There was a time when SQL databases were the de-facto choice when developing a new application. In recent years, NoSQL databases have become a popular alternative. Choosing between a SQL vs NoSQL database is now an important technological decision for app developers, and recognizing when to use one over the other is an important skill to have. Beyond that, the choice of which type of database to use can determine whether a project will run smoothly or experience technical difficulties as it grows.
In this article, we’ll explore the differentiating factors between the two database types and when one outperforms the other. We’ll see that a key factor in making a decision is being able to recognize the type of data that your application has to handle and then using that to determine which technology is best suited for your situation.

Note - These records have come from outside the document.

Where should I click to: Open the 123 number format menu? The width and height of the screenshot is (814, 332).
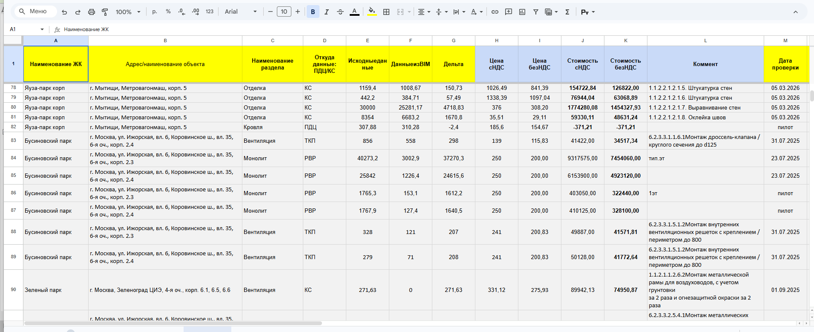(x=210, y=12)
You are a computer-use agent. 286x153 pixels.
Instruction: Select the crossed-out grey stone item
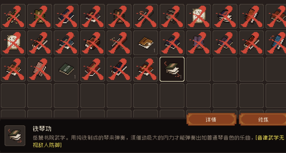[172, 16]
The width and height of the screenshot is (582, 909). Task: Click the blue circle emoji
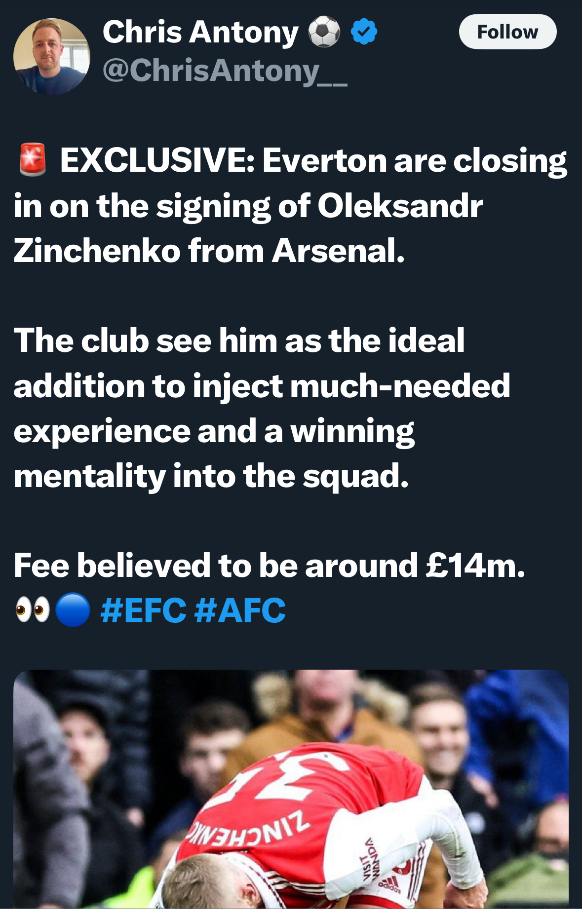coord(73,610)
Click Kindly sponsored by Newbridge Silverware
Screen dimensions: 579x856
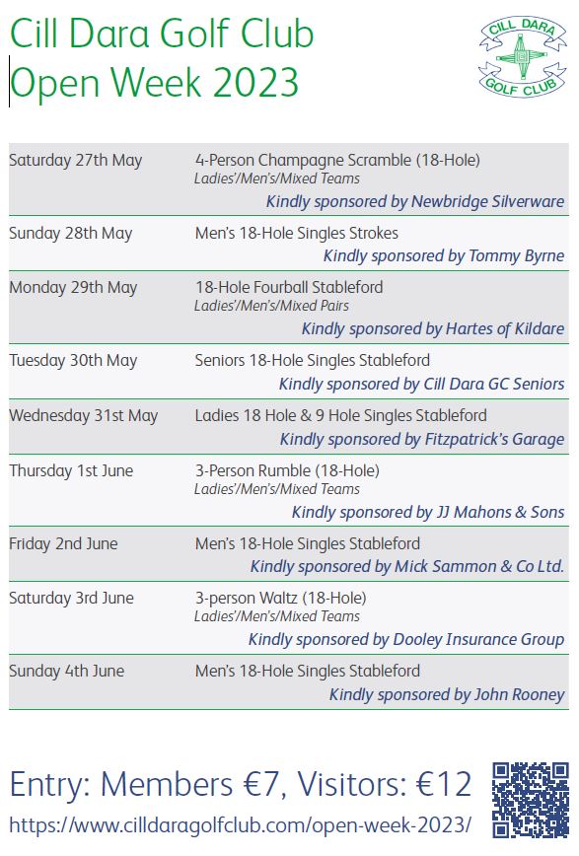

First, we’ll need to quickly explore the technical principles behind the two classes of databases so we can recognize what sets them apart to inform our future decisions.
What are SQL Databases
SQL databases are the older and more widely used of the two data storage systems. Examples of the most popular SQL databases include:
- MySQL
- PostgreSQL
- Microsoft SQL Server
- Oracle
- MariaDB
SQL databases are classified as relational databases which follow the relational model proposed by E. F. Codd in 1970. The relational model introduced the idea of organizing data as tuples, also known as rows, that are grouped into relations, also known as tables.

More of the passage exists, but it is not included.